STANWOOD — Voters in Stanwood and on Camano Island were well on their way to approving a $147.5 million bond for a new high school, according to initial results from Tuesday’s special election.
Voters in Lake Stevens also were leaning toward approval of two measures needed to build a new library.
Meanwhile, the Granite Falls School District was coming up just short of the 60 percent approval rate required to pass a bond to update the middle school, add a grandstand at the high school and improve security.
The Lake Stevens and Granite Falls measures both were below the voter turnout needed to approve bonds, as well, though more ballots remain to be counted in the coming days.
The Stanwood-Camano School District saw more than enough votes come in to meet the turnout requirement, which is at least 40 percent of the turnout from the most recent election. In Granite Falls, nearly 500 more ballots would need to be counted to meet that requirement. Lake Stevens needs more than 2,000 additional ballots to hit the 40 percent threshold, according to the Snohomish County Auditor’s Office.
The first tally of results was released Tuesday night. More than 13,400 ballots had been counted, about 28 percent of the total ballots sent out. Updated results are expected to be released over the next few days, Snohomish County elections manager Garth Fell said. Results are expected to be certified Feb. 24.
Stanwood
The early results show 72 percent of Stanwood-Camano voters in favor of the bond for a new high school, which needs 60 percent to pass. It’s the second time the district has sought support to build the new school. In 2006, voters shot down a $110.7 million bond.
The plan is to build the school on the same property as the current one. Designs call for a 241,000-square-foot school that condenses classes into the same building, unlike the current campus where passing periods have been lengthened so students have time to hurry along outdoor walkways. The district also plans to put in a new building for Lincoln Hill High and other programs.
An initial timeline figures the school should be finished by 2020. The bond would be paid off in no more than 21 years, according to the ballot measure.
The bond is expected to cost taxpayers $1.23 per $1,000 assessed property value, or about $308 a year on a $250,000 home. That rate is expected to replace a district levy that is ending, so officials have said they do not anticipate an overall increase in school taxes for Stanwood and Camano Island households. Those taxes add up to about about $880 a year for a $250,000 home.
Lake Stevens
In Lake Stevens, plans for new library needed “yes” votes on two measures to move forward.
People living within the boundaries of the Lake Stevens School District were asked to create a new taxing area, following those same boundaries, to pay for the construction of a library. That request needs more than half the vote to pass.

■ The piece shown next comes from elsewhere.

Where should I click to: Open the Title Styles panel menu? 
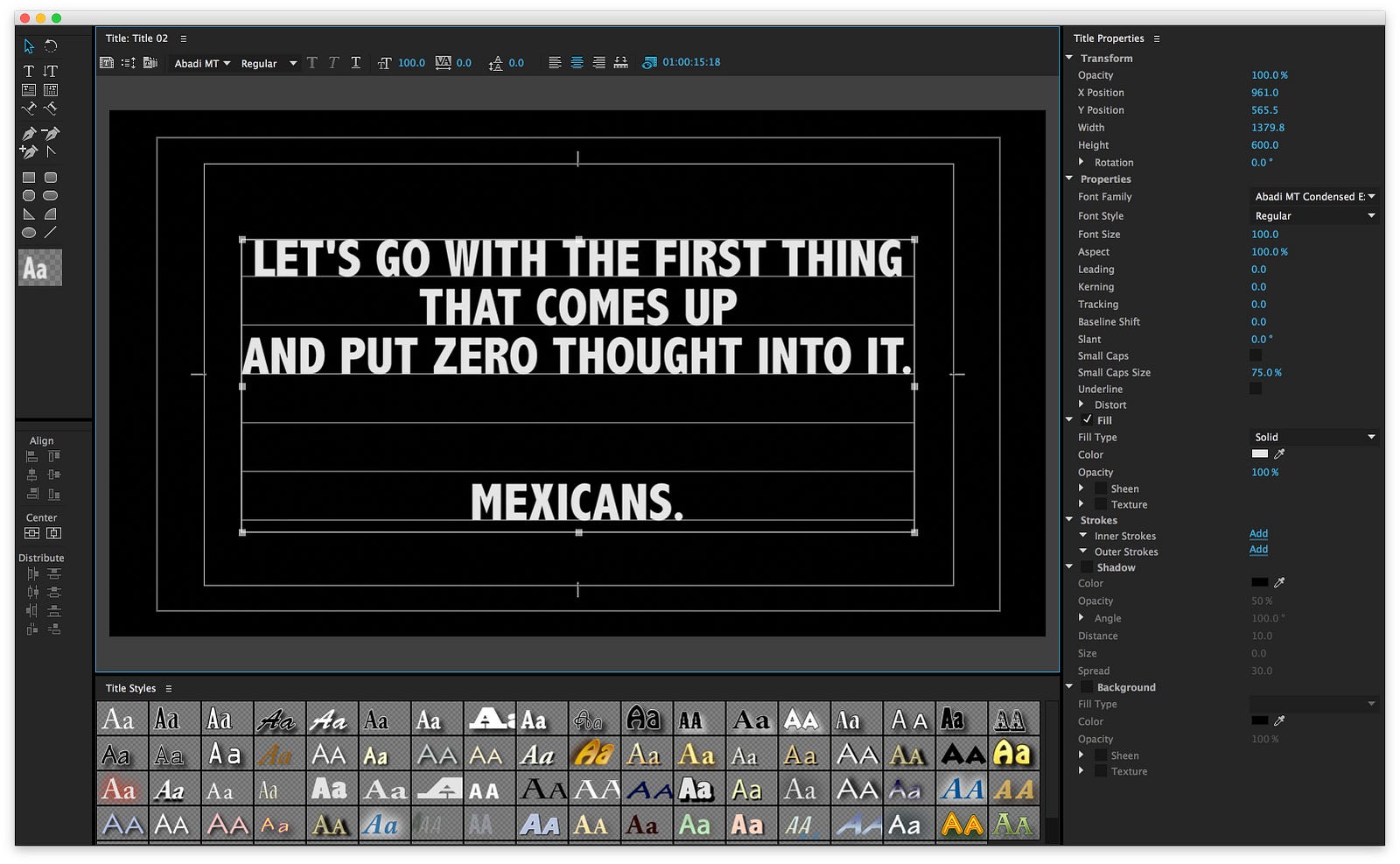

Voters also were asked to approve $17 million in bonds, to be paid off over 20 years, for library construction. Bond measures require 60 percent approval.
After the first tally of ballots, 68 percent of voters were in favor of the taxing district and 65 percent in favor of the bond. However, if the overall turnout remains too low, the bond measure doesn’t pass.
“It was clear that voter-turnout bar was high,” Sno-Isle executive director Jonalyn Woolf-Ivory said in an email Tuesday night. “We’re inspired that the community wanted to move ahead with the effort.”
Sno-Isle has purchased land on Chapel Hill for the library. It would be eight times the size of the current building at North Cove. The city is working to tear down buildings at North Cove and reshape the city center, which helped prompt the library’s planned move. However, Sno-Isle, city officials and volunteers have talked about the need for a new, larger library for years.
If it passes, the bond is expected to cost taxpayers 24.5 cents per $1,000 assessed property value, or about $61 a year on a $250,000 home.
Granite Falls
A $13.7 million bond to update Granite Falls Middle School, add a grandstand at the high school and upgrade security across the district was trailing in Tuesday’s tally.
Nearly 59 percent of voters were in favor of the bond, 1 percentage point shy of the required approval rate.
The largest piece of the proposed bond, about $6.6. million, was planned for modernizing classrooms at the middle school for science, technology, engineering, art and math classes. Another $3.4 million would be for security upgrades and $3.7 million for the grandstand.
The bond would cost taxpayers about 13 cents per $1,000 value, or about $33 a year on a $250,000 home.